• REQUIREMENT: Rewrite the lines below, substituting "like icon" for "thumbs up icon" and leaving everything else unchanged.

_____

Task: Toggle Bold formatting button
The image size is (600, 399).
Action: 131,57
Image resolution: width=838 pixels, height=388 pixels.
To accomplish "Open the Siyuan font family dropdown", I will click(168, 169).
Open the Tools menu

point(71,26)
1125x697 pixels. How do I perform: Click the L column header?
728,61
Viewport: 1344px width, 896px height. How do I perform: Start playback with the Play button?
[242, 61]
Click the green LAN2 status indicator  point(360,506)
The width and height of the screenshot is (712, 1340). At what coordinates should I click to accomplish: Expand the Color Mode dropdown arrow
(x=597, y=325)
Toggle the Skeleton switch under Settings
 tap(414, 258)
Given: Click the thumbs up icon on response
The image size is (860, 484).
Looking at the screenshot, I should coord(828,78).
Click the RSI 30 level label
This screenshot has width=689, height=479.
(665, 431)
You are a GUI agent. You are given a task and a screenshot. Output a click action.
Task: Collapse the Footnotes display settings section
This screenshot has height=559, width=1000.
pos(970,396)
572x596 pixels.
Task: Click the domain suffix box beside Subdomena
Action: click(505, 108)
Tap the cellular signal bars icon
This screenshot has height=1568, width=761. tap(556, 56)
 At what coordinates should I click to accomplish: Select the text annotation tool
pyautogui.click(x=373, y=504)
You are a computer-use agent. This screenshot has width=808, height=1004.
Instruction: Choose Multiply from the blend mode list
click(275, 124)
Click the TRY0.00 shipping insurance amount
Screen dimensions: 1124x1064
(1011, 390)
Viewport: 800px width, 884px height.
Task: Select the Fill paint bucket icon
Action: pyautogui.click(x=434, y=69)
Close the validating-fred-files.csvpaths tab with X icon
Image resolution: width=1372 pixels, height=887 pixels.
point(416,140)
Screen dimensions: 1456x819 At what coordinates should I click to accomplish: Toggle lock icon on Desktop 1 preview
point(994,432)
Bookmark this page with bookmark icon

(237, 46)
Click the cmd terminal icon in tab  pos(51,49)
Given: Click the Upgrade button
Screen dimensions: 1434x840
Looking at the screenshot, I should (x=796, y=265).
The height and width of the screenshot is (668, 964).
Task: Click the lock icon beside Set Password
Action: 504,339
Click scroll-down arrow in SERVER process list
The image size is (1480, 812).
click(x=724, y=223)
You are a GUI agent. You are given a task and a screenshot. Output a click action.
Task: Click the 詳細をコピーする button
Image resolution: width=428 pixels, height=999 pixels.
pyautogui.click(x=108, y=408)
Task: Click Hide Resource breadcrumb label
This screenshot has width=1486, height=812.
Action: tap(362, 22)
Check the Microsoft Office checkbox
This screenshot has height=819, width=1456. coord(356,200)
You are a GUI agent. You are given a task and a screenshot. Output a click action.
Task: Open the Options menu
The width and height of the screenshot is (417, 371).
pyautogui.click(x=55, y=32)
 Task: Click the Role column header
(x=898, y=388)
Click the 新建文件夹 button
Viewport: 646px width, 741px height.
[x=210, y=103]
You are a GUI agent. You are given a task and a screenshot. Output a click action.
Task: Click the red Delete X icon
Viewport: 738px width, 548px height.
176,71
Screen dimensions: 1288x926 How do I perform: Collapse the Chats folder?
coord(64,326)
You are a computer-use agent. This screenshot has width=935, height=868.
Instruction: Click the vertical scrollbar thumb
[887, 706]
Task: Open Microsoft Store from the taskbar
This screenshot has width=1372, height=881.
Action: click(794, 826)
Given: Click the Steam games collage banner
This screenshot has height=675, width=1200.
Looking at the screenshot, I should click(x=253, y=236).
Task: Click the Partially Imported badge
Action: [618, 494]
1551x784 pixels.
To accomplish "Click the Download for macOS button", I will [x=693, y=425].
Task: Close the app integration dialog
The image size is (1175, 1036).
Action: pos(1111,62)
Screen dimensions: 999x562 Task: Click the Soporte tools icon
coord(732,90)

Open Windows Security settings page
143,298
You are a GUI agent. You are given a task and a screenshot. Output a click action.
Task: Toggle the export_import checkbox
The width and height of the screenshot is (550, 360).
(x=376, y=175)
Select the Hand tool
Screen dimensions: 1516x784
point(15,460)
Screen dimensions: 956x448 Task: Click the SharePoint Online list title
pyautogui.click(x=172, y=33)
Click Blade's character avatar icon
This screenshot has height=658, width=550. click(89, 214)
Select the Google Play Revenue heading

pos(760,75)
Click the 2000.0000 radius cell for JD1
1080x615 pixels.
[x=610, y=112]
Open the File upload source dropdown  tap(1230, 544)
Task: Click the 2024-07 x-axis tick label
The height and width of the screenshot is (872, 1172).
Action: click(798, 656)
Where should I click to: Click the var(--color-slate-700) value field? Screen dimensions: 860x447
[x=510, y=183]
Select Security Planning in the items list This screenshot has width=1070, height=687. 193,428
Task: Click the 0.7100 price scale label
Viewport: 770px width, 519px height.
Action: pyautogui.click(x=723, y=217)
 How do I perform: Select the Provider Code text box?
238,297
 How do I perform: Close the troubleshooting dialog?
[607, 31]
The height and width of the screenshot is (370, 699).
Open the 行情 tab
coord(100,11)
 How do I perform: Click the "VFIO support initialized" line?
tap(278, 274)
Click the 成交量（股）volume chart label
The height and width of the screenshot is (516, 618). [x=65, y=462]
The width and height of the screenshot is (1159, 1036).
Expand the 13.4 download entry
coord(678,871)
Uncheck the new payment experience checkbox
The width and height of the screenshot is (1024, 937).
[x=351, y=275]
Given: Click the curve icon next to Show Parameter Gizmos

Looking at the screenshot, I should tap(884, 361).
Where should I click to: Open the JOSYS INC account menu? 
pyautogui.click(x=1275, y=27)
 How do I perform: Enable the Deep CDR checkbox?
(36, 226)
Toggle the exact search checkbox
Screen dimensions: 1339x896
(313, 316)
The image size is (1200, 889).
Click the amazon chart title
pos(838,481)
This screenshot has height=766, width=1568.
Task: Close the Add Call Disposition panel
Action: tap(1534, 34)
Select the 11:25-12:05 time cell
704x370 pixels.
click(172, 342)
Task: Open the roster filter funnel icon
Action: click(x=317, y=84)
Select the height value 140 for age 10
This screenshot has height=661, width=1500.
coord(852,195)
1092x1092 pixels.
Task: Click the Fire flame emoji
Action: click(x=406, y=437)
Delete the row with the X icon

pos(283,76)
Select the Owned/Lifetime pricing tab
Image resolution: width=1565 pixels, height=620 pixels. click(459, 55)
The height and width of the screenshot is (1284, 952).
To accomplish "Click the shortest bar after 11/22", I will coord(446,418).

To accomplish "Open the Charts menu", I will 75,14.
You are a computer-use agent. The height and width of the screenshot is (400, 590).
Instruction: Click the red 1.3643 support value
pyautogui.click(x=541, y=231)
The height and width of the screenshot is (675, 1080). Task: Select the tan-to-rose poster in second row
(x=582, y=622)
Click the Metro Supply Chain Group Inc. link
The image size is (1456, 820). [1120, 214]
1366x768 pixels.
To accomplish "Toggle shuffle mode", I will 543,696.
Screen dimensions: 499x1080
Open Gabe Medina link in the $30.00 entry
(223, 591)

_____

• OUTPUT FOR THIS EXERCISE:
Task: Toggle Bold formatting button
The image size is (600, 399).
Action: 131,57
Image resolution: width=838 pixels, height=388 pixels.
To accomplish "Open the Siyuan font family dropdown", I will click(168, 169).
Open the Tools menu

point(71,26)
1125x697 pixels. How do I perform: Click the L column header?
728,61
Viewport: 1344px width, 896px height. How do I perform: Start playback with the Play button?
[242, 61]
Click the green LAN2 status indicator  point(360,506)
The width and height of the screenshot is (712, 1340). At what coordinates should I click to accomplish: Expand the Color Mode dropdown arrow
(x=597, y=325)
Toggle the Skeleton switch under Settings
 tap(414, 258)
Given: Click the like icon on response
The image size is (860, 484).
Looking at the screenshot, I should coord(828,78).
Click the RSI 30 level label
This screenshot has width=689, height=479.
(665, 431)
You are a GUI agent. You are given a task and a screenshot. Output a click action.
Task: Collapse the Footnotes display settings section
This screenshot has height=559, width=1000.
pos(970,396)
572x596 pixels.
Task: Click the domain suffix box beside Subdomena
Action: click(505, 108)
Tap the cellular signal bars icon
This screenshot has height=1568, width=761. tap(556, 56)
 At what coordinates should I click to accomplish: Select the text annotation tool
pyautogui.click(x=373, y=504)
You are a computer-use agent. This screenshot has width=808, height=1004.
Instruction: Choose Multiply from the blend mode list
click(275, 124)
Click the TRY0.00 shipping insurance amount
Screen dimensions: 1124x1064
(1011, 390)
Viewport: 800px width, 884px height.
Task: Select the Fill paint bucket icon
Action: pyautogui.click(x=434, y=69)
Close the validating-fred-files.csvpaths tab with X icon
Image resolution: width=1372 pixels, height=887 pixels.
point(416,140)
Screen dimensions: 1456x819 At what coordinates should I click to accomplish: Toggle lock icon on Desktop 1 preview
point(994,432)
Bookmark this page with bookmark icon

(237, 46)
Click the cmd terminal icon in tab  pos(51,49)
Given: Click the Upgrade button
Screen dimensions: 1434x840
Looking at the screenshot, I should (x=796, y=265).
The height and width of the screenshot is (668, 964).
Task: Click the lock icon beside Set Password
Action: 504,339
Click scroll-down arrow in SERVER process list
The image size is (1480, 812).
click(x=724, y=223)
You are a GUI agent. You are given a task and a screenshot. Output a click action.
Task: Click the 詳細をコピーする button
Image resolution: width=428 pixels, height=999 pixels.
pyautogui.click(x=108, y=408)
Task: Click Hide Resource breadcrumb label
This screenshot has width=1486, height=812.
Action: tap(362, 22)
Check the Microsoft Office checkbox
This screenshot has height=819, width=1456. coord(356,200)
You are a GUI agent. You are given a task and a screenshot. Output a click action.
Task: Open the Options menu
The width and height of the screenshot is (417, 371).
pyautogui.click(x=55, y=32)
 Task: Click the Role column header
(x=898, y=388)
Click the 新建文件夹 button
Viewport: 646px width, 741px height.
[x=210, y=103]
You are a GUI agent. You are given a task and a screenshot. Output a click action.
Task: Click the red Delete X icon
Viewport: 738px width, 548px height.
176,71
Screen dimensions: 1288x926 How do I perform: Collapse the Chats folder?
coord(64,326)
You are a computer-use agent. This screenshot has width=935, height=868.
Instruction: Click the vertical scrollbar thumb
[887, 706]
Task: Open Microsoft Store from the taskbar
This screenshot has width=1372, height=881.
Action: click(794, 826)
Given: Click the Steam games collage banner
This screenshot has height=675, width=1200.
Looking at the screenshot, I should click(x=253, y=236).
Task: Click the Partially Imported badge
Action: [618, 494]
1551x784 pixels.
To accomplish "Click the Download for macOS button", I will [x=693, y=425].
Task: Close the app integration dialog
The image size is (1175, 1036).
Action: pos(1111,62)
Screen dimensions: 999x562 Task: Click the Soporte tools icon
coord(732,90)

Open Windows Security settings page
143,298
You are a GUI agent. You are given a task and a screenshot. Output a click action.
Task: Toggle the export_import checkbox
The width and height of the screenshot is (550, 360).
(x=376, y=175)
Select the Hand tool
Screen dimensions: 1516x784
point(15,460)
Screen dimensions: 956x448 Task: Click the SharePoint Online list title
pyautogui.click(x=172, y=33)
Click Blade's character avatar icon
This screenshot has height=658, width=550. click(89, 214)
Select the Google Play Revenue heading

pos(760,75)
Click the 2000.0000 radius cell for JD1
1080x615 pixels.
[x=610, y=112]
Open the File upload source dropdown  tap(1230, 544)
Task: Click the 2024-07 x-axis tick label
The height and width of the screenshot is (872, 1172).
Action: click(798, 656)
Where should I click to: Click the var(--color-slate-700) value field? Screen dimensions: 860x447
[x=510, y=183]
Select Security Planning in the items list This screenshot has width=1070, height=687. 193,428
Task: Click the 0.7100 price scale label
Viewport: 770px width, 519px height.
Action: pyautogui.click(x=723, y=217)
 How do I perform: Select the Provider Code text box?
238,297
 How do I perform: Close the troubleshooting dialog?
[607, 31]
The height and width of the screenshot is (370, 699).
Open the 行情 tab
coord(100,11)
 How do I perform: Click the "VFIO support initialized" line?
tap(278, 274)
Click the 成交量（股）volume chart label
The height and width of the screenshot is (516, 618). [x=65, y=462]
The width and height of the screenshot is (1159, 1036).
Expand the 13.4 download entry
coord(678,871)
Uncheck the new payment experience checkbox
The width and height of the screenshot is (1024, 937).
[x=351, y=275]
Given: Click the curve icon next to Show Parameter Gizmos

Looking at the screenshot, I should tap(884, 361).
Where should I click to: Open the JOSYS INC account menu? 
pyautogui.click(x=1275, y=27)
 How do I perform: Enable the Deep CDR checkbox?
(36, 226)
Toggle the exact search checkbox
Screen dimensions: 1339x896
(313, 316)
The image size is (1200, 889).
Click the amazon chart title
pos(838,481)
This screenshot has height=766, width=1568.
Task: Close the Add Call Disposition panel
Action: tap(1534, 34)
Select the 11:25-12:05 time cell
704x370 pixels.
click(172, 342)
Task: Open the roster filter funnel icon
Action: click(x=317, y=84)
Select the height value 140 for age 10
This screenshot has height=661, width=1500.
coord(852,195)
1092x1092 pixels.
Task: Click the Fire flame emoji
Action: click(x=406, y=437)
Delete the row with the X icon

pos(283,76)
Select the Owned/Lifetime pricing tab
Image resolution: width=1565 pixels, height=620 pixels. click(459, 55)
The height and width of the screenshot is (1284, 952).
To accomplish "Click the shortest bar after 11/22", I will coord(446,418).

To accomplish "Open the Charts menu", I will 75,14.
You are a computer-use agent. The height and width of the screenshot is (400, 590).
Instruction: Click the red 1.3643 support value
pyautogui.click(x=541, y=231)
The height and width of the screenshot is (675, 1080). Task: Select the tan-to-rose poster in second row
(x=582, y=622)
Click the Metro Supply Chain Group Inc. link
The image size is (1456, 820). [1120, 214]
1366x768 pixels.
To accomplish "Toggle shuffle mode", I will 543,696.
Screen dimensions: 499x1080
Open Gabe Medina link in the $30.00 entry
(223, 591)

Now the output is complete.